Und weil man es in Deutschland ja nicht so damit hat, werden die Dialoge mit den „Talk“-Gästen geprobt. Das ist professionell. Nicht professionell ist, wenn eine wie Heide Keller zwar „weiß, was ich eigentlich sagen muß“, dann aber was anderes sagt. Oder ist es superprofessionell, weil bei Schmidt immer auch das allerdings längst zur inhaltsleeren Pose erstarrte Prinzip der ironischen Brechung gilt? Die „Themen“? Worüber soll man sich mit einem wie Hellmuth Karasek anders unterhalten als über seine Jeans? Auch für den mindestens ebenso uninteressanten Burt Reynolds ein Thema zu finden ist nicht einfach.

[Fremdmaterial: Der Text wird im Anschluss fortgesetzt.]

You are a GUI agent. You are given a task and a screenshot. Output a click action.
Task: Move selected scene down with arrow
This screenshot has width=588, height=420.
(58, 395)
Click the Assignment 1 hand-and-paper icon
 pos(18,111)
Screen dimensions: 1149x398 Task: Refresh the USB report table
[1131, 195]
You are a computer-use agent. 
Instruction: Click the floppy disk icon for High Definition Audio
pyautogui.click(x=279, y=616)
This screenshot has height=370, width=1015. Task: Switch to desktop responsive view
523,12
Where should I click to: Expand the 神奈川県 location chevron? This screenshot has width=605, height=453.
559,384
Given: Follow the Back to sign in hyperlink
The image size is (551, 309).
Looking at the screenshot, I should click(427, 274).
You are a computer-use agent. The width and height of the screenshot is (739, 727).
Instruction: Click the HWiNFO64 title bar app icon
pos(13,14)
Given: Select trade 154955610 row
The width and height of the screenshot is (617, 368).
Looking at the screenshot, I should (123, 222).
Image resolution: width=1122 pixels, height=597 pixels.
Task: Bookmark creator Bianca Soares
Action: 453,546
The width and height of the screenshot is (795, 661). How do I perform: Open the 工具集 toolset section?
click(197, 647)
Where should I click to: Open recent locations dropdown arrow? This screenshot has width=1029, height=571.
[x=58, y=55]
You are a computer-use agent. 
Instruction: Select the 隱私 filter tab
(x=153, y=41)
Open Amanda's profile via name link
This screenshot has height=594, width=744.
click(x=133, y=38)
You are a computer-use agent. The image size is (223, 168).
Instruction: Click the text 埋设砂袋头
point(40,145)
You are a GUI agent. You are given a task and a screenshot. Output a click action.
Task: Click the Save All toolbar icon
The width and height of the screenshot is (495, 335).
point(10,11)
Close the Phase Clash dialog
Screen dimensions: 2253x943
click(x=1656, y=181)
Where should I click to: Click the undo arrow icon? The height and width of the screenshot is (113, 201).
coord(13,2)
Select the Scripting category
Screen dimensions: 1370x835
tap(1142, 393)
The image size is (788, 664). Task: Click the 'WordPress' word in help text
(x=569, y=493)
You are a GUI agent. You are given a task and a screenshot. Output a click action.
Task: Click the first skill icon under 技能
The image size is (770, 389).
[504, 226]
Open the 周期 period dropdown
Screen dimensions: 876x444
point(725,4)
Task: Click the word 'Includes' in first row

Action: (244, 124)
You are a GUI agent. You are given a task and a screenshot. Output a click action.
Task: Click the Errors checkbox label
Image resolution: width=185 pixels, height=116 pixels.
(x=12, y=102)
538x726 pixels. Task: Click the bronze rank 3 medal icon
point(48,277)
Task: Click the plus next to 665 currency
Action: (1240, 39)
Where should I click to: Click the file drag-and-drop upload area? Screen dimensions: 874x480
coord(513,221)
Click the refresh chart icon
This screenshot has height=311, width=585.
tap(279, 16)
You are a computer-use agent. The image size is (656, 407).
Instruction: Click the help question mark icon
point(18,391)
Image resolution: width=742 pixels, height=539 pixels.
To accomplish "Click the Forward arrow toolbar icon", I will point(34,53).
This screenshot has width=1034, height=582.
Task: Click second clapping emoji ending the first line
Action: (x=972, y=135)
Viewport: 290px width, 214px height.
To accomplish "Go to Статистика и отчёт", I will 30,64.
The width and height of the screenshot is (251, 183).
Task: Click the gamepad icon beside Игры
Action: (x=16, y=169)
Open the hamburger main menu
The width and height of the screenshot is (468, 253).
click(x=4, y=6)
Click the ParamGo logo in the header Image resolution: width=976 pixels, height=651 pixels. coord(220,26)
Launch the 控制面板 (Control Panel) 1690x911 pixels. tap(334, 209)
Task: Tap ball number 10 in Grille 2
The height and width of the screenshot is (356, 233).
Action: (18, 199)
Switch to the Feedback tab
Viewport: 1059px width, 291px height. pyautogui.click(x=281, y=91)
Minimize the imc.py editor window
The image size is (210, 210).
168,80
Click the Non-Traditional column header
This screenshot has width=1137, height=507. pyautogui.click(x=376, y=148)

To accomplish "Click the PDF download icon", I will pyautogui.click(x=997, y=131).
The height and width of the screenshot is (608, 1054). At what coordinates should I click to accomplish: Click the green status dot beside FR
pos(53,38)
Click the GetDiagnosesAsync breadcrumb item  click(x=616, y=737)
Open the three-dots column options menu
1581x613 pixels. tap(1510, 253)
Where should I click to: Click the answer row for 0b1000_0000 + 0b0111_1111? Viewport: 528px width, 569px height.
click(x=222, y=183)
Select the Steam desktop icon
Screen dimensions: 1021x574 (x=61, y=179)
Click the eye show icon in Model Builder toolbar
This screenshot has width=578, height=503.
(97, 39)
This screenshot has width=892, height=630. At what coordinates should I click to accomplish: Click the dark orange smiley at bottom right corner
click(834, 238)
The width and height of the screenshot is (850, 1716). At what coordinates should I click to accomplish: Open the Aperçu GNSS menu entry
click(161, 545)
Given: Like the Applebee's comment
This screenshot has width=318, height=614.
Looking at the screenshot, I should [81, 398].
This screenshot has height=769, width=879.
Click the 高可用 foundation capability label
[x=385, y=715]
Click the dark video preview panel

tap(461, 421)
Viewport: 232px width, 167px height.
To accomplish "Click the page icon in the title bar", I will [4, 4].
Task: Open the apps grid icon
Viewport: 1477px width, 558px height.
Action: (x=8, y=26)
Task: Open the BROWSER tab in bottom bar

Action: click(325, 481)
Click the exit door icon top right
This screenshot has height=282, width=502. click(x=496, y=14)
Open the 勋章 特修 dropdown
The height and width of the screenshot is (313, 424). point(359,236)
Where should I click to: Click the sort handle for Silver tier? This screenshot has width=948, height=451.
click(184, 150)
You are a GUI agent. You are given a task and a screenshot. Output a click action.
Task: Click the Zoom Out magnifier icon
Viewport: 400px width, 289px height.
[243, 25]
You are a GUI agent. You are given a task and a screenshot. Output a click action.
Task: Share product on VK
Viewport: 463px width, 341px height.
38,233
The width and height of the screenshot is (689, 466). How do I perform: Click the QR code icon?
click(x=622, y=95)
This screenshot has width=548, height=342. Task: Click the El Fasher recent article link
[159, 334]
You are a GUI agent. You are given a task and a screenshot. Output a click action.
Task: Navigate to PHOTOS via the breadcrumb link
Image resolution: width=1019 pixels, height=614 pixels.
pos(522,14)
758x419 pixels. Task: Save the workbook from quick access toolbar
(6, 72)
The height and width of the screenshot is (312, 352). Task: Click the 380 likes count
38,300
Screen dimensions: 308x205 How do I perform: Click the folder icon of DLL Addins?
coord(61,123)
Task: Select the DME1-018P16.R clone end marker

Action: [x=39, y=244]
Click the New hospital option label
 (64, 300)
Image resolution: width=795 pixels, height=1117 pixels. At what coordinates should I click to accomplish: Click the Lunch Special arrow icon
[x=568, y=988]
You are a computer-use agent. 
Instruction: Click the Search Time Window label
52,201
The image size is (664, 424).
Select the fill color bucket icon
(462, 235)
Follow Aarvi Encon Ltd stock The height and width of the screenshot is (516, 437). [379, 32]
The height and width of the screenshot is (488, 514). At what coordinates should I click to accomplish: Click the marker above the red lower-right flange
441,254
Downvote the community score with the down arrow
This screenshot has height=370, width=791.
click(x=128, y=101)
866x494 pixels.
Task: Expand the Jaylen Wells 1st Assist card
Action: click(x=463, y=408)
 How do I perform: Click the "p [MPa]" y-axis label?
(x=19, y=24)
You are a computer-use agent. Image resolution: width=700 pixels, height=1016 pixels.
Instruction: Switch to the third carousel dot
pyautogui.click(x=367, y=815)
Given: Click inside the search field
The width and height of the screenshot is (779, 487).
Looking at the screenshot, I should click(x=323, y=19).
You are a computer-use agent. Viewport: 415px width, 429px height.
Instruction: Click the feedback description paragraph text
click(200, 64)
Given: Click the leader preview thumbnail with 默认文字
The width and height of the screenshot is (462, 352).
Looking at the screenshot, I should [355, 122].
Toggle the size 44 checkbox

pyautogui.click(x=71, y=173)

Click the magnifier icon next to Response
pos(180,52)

Aber möglich! Der Arsch von Demi Moore ist „hart wie eine Skulptur“ (Reynolds). Schmidt: „Hot stuff?“ Reynolds: „Yes.“

Schmidt, man merkt es, redet nur über Dinge, die wirklich wichtig sind. Also die, die in der Bild- Zeitung stehen. Jene ist selbstredend Hauptinformations- und -inspirationsquelle seiner Redaktion. Anders freilich als das bisweilen etwas hausbackene Blatt, das seine Absicht noch mit Botschaft und Moral mogelverpacken muß, serviert Schmidt pur: Bösartigkeit um der Bösartigkeit willen. Maul zerreißen aus dem einen Grund: weil das Leben ein Mülleimer ist. So ist es nur konsequent, daß das herausragende Ereignis der letzten Wochen für Schmidt der Bordellbesuch des ZDF-Sportreporters Rolf Töpperwien war.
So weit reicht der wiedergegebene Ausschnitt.